Comparison of phospholipase D activity in vasopressin- and phorbol ester-stimulated fibroblasts.

Phospholipase D (PLD) activation by vasopressin (VP) was compared to activation by TPA in REF52 cells prelabeled with [3H]glycerol and [14C]myristic acid. Upon VP-treatment, the formation of [3H] and [14C]phosphatidic acid (PA) and phosphatidylethanol (PEt) was accompanied by the loss of radioactivity from PC and PI. However, upon TPA-treatment, radioactivity was lost from PC only.

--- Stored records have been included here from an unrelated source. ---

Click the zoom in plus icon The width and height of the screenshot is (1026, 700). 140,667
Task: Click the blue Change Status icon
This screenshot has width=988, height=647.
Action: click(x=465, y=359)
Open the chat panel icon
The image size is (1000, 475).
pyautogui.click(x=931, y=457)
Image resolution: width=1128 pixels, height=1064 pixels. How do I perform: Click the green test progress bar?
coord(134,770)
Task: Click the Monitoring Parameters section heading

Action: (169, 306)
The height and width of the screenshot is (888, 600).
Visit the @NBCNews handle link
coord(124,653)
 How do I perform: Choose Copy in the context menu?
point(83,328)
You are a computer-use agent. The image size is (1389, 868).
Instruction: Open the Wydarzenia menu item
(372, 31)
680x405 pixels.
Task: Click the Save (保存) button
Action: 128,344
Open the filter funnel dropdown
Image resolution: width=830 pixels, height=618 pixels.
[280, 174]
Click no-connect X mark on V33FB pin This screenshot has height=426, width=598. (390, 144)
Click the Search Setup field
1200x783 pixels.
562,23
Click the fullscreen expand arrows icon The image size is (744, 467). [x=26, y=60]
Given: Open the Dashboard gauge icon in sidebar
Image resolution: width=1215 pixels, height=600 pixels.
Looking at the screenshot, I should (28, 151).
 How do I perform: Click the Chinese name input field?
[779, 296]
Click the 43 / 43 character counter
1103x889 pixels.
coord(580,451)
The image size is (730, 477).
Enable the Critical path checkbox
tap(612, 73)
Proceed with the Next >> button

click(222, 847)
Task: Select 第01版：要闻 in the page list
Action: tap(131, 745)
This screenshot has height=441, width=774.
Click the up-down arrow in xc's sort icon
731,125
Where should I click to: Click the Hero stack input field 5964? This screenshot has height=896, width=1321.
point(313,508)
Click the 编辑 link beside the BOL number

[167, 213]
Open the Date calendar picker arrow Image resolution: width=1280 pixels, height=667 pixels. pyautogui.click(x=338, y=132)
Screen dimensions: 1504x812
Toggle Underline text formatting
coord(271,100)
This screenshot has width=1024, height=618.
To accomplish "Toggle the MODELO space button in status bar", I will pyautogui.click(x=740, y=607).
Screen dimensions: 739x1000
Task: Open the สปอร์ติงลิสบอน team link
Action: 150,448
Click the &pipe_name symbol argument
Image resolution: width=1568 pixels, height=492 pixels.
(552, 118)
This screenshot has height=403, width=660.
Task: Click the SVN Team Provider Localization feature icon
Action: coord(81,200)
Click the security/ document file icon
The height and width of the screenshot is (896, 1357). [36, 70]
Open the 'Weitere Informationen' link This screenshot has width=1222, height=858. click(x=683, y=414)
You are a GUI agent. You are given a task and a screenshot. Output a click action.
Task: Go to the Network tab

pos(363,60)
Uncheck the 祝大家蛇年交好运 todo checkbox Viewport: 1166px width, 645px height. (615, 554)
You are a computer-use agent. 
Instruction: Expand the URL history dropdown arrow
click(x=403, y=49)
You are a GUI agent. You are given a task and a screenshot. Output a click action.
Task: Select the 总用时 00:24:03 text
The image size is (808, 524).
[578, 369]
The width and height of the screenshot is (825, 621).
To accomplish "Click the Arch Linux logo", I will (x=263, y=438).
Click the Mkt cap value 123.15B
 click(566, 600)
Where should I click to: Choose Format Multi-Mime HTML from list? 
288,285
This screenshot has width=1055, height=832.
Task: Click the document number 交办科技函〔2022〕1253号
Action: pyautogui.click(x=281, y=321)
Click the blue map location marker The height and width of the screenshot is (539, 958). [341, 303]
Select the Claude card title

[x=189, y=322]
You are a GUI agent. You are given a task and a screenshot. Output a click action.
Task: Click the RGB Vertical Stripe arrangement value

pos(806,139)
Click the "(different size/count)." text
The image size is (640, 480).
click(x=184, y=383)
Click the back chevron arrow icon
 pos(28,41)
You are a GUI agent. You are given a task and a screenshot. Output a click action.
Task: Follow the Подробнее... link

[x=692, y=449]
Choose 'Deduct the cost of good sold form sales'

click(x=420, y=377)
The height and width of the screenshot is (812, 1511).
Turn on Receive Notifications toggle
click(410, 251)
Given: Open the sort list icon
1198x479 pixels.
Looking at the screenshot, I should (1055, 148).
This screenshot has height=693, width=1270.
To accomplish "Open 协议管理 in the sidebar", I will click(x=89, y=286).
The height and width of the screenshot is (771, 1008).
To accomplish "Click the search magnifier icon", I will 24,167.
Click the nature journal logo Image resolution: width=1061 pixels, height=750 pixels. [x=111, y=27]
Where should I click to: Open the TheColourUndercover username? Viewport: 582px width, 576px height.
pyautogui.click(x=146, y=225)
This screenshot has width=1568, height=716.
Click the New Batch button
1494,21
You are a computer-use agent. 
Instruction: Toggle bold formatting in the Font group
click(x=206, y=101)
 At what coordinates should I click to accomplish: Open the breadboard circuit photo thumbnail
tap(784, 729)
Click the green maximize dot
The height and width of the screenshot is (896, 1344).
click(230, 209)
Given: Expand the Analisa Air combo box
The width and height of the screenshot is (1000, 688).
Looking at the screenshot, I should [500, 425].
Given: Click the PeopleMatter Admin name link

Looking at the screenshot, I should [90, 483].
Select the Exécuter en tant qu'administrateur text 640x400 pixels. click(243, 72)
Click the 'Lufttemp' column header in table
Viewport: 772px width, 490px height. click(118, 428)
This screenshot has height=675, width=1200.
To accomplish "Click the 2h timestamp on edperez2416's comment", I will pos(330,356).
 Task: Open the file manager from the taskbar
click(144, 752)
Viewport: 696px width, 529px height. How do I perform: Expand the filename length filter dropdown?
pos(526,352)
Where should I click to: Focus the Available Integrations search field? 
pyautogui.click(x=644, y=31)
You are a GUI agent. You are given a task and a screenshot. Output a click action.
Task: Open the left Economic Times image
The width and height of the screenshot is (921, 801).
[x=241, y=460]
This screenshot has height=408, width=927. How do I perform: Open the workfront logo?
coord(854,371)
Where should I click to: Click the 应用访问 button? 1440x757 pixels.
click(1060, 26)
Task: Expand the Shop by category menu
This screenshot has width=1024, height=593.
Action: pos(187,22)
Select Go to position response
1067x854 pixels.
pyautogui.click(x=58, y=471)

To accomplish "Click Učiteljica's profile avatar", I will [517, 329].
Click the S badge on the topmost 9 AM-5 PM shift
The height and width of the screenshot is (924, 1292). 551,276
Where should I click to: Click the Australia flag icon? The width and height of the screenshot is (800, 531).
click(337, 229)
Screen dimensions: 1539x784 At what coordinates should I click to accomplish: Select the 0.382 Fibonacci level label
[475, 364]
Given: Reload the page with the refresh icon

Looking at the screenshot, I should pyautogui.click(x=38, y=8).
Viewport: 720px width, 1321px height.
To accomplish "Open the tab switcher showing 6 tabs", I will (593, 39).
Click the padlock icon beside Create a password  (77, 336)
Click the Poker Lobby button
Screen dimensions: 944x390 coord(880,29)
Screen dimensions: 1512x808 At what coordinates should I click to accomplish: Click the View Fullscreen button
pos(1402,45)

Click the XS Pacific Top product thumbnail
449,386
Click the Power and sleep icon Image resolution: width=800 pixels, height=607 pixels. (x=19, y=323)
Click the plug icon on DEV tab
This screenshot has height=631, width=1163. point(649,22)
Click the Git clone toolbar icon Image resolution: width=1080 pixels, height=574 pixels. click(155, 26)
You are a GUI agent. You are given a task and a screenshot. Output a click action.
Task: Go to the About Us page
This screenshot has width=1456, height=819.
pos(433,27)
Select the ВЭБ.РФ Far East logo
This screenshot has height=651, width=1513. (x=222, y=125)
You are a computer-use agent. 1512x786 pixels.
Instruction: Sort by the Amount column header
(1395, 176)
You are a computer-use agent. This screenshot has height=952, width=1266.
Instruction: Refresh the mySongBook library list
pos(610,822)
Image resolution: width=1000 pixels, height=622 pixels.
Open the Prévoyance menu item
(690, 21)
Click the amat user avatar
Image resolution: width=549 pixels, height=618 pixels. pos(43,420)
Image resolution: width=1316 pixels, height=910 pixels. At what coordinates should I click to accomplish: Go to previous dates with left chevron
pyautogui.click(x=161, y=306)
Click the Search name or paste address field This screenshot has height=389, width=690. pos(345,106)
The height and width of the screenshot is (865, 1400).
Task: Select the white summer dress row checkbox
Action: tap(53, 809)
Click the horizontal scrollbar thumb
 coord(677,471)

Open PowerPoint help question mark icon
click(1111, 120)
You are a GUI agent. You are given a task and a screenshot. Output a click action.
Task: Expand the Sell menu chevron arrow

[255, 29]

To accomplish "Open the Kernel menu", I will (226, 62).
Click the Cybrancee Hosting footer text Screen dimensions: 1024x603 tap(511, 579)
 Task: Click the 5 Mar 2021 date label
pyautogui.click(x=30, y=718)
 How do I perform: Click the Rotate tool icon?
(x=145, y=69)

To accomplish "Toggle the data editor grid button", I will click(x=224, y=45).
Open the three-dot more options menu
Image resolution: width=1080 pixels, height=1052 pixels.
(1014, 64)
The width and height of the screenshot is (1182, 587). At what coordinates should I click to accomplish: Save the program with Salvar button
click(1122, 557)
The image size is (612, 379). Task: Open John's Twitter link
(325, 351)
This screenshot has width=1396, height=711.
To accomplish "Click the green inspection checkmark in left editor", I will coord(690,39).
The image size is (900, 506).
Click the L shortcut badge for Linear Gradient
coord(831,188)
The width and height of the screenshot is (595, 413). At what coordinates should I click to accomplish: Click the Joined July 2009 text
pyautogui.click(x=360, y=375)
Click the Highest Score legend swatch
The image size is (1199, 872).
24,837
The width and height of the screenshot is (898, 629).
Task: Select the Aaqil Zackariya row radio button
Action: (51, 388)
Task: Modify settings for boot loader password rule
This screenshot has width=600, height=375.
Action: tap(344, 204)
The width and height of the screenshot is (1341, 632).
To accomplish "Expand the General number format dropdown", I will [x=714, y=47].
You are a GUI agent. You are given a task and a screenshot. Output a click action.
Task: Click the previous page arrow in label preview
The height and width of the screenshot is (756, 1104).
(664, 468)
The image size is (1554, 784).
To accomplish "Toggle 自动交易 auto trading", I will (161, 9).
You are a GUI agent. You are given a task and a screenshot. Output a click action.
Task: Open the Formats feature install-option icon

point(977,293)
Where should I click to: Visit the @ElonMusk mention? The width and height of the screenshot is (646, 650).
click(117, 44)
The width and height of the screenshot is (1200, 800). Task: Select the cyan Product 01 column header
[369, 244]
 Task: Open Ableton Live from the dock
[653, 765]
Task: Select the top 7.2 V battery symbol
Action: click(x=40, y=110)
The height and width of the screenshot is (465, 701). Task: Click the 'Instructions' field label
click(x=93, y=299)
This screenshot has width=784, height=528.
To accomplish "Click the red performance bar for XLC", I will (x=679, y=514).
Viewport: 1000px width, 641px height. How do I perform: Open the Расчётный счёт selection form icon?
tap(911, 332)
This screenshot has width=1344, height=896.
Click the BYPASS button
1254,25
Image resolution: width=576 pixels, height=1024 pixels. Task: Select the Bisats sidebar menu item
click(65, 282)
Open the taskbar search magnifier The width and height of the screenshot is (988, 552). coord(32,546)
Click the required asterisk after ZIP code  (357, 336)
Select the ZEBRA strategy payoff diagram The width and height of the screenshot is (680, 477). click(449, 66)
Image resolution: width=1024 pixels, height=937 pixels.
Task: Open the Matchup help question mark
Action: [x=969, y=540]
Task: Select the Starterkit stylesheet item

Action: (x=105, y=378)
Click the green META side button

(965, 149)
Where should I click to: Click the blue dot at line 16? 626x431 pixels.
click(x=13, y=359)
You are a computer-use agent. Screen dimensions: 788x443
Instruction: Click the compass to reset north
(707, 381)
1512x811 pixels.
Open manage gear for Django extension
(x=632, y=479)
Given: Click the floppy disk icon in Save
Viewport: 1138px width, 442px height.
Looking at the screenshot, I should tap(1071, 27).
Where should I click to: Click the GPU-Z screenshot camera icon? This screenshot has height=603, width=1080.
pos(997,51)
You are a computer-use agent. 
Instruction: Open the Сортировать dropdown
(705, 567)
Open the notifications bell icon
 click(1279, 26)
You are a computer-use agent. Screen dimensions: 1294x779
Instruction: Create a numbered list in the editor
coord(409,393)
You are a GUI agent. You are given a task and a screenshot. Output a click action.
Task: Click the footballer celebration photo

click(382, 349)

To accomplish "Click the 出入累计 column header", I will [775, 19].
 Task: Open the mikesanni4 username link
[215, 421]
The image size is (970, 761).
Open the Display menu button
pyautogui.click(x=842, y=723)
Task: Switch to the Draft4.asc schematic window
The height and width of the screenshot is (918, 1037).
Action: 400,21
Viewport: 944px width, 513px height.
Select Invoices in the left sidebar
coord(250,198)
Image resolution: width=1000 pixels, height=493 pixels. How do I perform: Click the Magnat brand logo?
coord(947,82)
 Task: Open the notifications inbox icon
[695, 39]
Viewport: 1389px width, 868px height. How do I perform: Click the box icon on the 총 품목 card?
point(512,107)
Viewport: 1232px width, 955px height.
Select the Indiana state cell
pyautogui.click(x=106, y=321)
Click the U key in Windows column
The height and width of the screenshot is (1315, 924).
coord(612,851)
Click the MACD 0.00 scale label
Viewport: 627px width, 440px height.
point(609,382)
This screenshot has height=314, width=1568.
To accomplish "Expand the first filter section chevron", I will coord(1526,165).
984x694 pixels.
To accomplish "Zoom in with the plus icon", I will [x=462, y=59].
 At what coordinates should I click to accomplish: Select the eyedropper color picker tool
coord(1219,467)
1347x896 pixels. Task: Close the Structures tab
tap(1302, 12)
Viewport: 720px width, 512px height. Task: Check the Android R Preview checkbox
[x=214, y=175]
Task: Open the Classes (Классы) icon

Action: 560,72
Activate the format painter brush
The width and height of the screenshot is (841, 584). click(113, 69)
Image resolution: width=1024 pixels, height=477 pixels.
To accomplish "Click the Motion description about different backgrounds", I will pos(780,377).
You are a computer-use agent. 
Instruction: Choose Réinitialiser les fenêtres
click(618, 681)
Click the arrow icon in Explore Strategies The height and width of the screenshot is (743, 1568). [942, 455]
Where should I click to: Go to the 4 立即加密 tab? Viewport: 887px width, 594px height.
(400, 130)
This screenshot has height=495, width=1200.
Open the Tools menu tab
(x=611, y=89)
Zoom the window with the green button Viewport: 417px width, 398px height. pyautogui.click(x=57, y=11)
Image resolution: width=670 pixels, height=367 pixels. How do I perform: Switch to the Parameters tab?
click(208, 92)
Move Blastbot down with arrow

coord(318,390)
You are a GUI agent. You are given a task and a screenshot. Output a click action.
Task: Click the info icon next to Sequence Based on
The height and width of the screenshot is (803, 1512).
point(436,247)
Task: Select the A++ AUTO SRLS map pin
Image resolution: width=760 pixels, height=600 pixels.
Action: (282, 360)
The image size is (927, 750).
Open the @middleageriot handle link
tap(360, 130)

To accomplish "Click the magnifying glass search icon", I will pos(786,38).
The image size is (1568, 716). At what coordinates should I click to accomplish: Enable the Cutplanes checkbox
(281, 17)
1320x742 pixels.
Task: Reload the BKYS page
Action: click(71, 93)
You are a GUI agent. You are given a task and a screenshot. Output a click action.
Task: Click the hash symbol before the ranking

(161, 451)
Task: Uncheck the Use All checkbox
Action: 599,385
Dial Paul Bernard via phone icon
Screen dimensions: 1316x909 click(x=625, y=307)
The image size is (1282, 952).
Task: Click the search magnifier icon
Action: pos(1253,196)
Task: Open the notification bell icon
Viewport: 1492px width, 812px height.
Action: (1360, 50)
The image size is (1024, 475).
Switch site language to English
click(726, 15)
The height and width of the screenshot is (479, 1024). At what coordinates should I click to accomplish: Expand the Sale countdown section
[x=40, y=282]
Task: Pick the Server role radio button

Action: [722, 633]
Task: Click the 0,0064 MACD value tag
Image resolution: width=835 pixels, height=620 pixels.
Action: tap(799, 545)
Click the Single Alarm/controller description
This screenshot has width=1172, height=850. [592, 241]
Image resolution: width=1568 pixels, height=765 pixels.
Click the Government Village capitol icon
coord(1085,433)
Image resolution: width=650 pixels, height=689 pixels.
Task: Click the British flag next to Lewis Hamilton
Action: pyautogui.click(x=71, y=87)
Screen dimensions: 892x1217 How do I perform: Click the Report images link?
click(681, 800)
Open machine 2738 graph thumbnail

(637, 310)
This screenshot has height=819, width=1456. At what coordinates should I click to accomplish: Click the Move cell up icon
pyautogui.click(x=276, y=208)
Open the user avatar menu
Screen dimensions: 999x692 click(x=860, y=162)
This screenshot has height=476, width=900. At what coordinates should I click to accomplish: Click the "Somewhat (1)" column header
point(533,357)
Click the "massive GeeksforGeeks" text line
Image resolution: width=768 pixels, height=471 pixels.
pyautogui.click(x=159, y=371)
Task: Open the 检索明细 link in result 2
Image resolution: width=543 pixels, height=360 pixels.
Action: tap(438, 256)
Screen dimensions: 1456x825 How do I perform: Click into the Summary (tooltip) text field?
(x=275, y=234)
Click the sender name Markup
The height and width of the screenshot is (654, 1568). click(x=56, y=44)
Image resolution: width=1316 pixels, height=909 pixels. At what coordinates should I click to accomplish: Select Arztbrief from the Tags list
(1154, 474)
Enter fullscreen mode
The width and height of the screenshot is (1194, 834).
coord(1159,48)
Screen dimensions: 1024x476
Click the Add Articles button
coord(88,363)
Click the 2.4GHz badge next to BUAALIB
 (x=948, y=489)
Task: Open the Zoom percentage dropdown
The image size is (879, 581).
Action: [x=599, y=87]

No significant changes of phosphatidylethanolamine and phosphatidylserine were detected in the same samples. The inclusion of 5 microM staurosporine for 10 min diminished the production of [3H]PEt and [14C]PEt by 27% and 53% in VP-treated cells, and by 100% and 75% in TPA-treated cells, respectively. Adding 1 mM EGTA to chelate extracellular Ca2+ inhibited [3H]PEt by approximately 31% and [14C]PEt by 17% after VP-stimulation. In contrast, EGTA had no effect on TPA-stimulation. The data suggest that REF52 cells contain dual PLD activities. The first is stimulated only by VP, requires Ca2+ and hydrolyzes PI. The second is stimulated by both TPA and VP, activated by protein kinase C and hydrolyzes PC.